Content starts

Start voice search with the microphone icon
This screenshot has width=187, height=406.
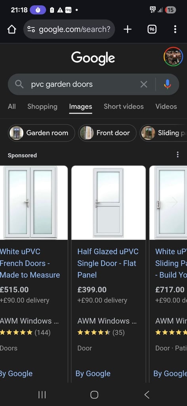click(x=168, y=84)
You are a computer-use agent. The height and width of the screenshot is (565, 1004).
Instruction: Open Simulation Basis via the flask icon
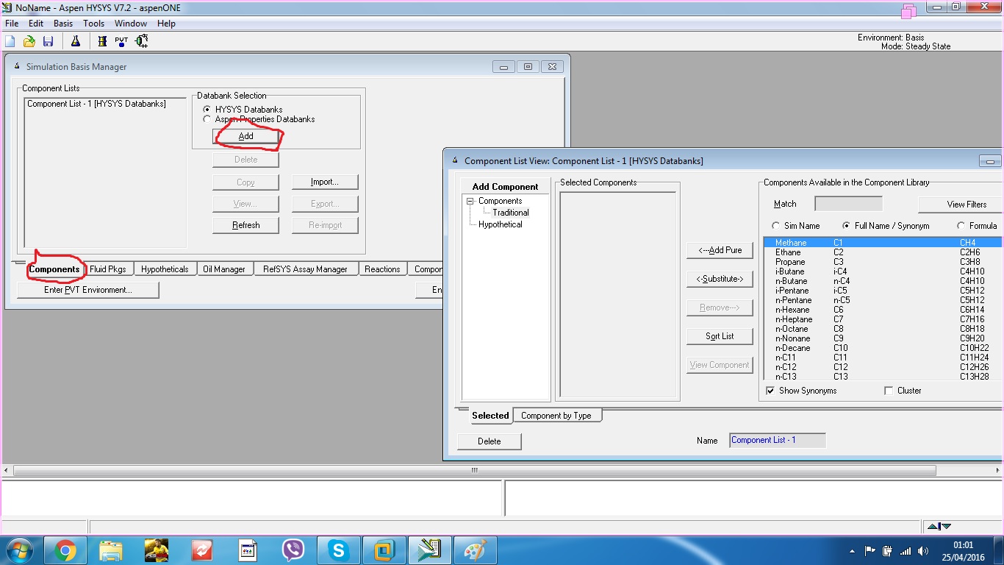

Content ends

→ ACTIVITY: Your copy of the entries must be exact and must contain no pictures.

→ ANSWER:
Start voice search with the microphone icon
This screenshot has width=187, height=406.
click(x=168, y=84)
You are a computer-use agent. The height and width of the screenshot is (565, 1004).
Instruction: Open Simulation Basis via the flask icon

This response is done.